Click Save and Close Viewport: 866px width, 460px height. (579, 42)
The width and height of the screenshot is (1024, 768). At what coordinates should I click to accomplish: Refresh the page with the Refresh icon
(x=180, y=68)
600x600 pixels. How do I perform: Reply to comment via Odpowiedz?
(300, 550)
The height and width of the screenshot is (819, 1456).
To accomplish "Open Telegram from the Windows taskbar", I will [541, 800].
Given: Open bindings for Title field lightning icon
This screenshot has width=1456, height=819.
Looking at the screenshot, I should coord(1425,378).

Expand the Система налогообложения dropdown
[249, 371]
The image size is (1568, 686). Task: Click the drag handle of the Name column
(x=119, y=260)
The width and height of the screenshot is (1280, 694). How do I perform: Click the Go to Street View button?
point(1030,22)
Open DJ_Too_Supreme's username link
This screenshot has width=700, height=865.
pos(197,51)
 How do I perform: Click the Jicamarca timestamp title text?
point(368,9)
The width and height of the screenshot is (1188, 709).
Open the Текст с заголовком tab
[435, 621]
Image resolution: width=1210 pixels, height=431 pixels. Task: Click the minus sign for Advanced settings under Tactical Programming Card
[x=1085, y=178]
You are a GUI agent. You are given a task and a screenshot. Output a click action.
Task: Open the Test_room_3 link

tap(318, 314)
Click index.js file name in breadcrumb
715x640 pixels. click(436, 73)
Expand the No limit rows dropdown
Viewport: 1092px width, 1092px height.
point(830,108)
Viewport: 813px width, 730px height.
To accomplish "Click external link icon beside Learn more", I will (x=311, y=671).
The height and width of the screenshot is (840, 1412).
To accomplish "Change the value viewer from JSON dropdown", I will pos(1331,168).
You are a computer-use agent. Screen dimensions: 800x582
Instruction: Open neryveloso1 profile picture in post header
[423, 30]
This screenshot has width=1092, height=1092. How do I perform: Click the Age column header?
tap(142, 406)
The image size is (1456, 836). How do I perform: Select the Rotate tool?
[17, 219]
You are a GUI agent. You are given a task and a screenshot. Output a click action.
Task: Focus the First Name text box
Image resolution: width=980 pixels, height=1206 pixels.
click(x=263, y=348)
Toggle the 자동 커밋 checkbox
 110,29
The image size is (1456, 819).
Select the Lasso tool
________
The exercise
Recast the lines of all the items above as a numbered list, leaving out any blank lines.

Full answer
1. Click Save and Close Viewport: 866px width, 460px height. (579, 42)
2. The width and height of the screenshot is (1024, 768). At what coordinates should I click to accomplish: Refresh the page with the Refresh icon
3. (x=180, y=68)
4. 600x600 pixels. How do I perform: Reply to comment via Odpowiedz?
5. (300, 550)
6. The height and width of the screenshot is (819, 1456).
7. To accomplish "Open Telegram from the Windows taskbar", I will [541, 800].
8. Given: Open bindings for Title field lightning icon
9. This screenshot has width=1456, height=819.
10. Looking at the screenshot, I should coord(1425,378).
11. Expand the Система налогообложения dropdown
12. [249, 371]
13. The image size is (1568, 686). Task: Click the drag handle of the Name column
14. (x=119, y=260)
15. The width and height of the screenshot is (1280, 694). How do I perform: Click the Go to Street View button?
16. point(1030,22)
17. Open DJ_Too_Supreme's username link
18. This screenshot has width=700, height=865.
19. pos(197,51)
20.  How do I perform: Click the Jicamarca timestamp title text?
21. point(368,9)
22. The width and height of the screenshot is (1188, 709).
23. Open the Текст с заголовком tab
24. [435, 621]
25. Image resolution: width=1210 pixels, height=431 pixels. Task: Click the minus sign for Advanced settings under Tactical Programming Card
26. [x=1085, y=178]
27. You are a GUI agent. You are given a task and a screenshot. Output a click action.
28. Task: Open the Test_room_3 link
29. tap(318, 314)
30. Click index.js file name in breadcrumb
31. 715x640 pixels. click(436, 73)
32. Expand the No limit rows dropdown
33. Viewport: 1092px width, 1092px height.
34. point(830,108)
35. Viewport: 813px width, 730px height.
36. To accomplish "Click external link icon beside Learn more", I will (x=311, y=671).
37. The height and width of the screenshot is (840, 1412).
38. To accomplish "Change the value viewer from JSON dropdown", I will pos(1331,168).
39. You are a computer-use agent. Screen dimensions: 800x582
40. Instruction: Open neryveloso1 profile picture in post header
41. [423, 30]
42. This screenshot has width=1092, height=1092. How do I perform: Click the Age column header?
43. tap(142, 406)
44. The image size is (1456, 836). How do I perform: Select the Rotate tool?
45. [17, 219]
46. You are a GUI agent. You are given a task and a screenshot. Output a click action.
47. Task: Focus the First Name text box
48. Image resolution: width=980 pixels, height=1206 pixels.
49. click(x=263, y=348)
50. Toggle the 자동 커밋 checkbox
51.  110,29
52. The image size is (1456, 819).
53. Select the Lasso tool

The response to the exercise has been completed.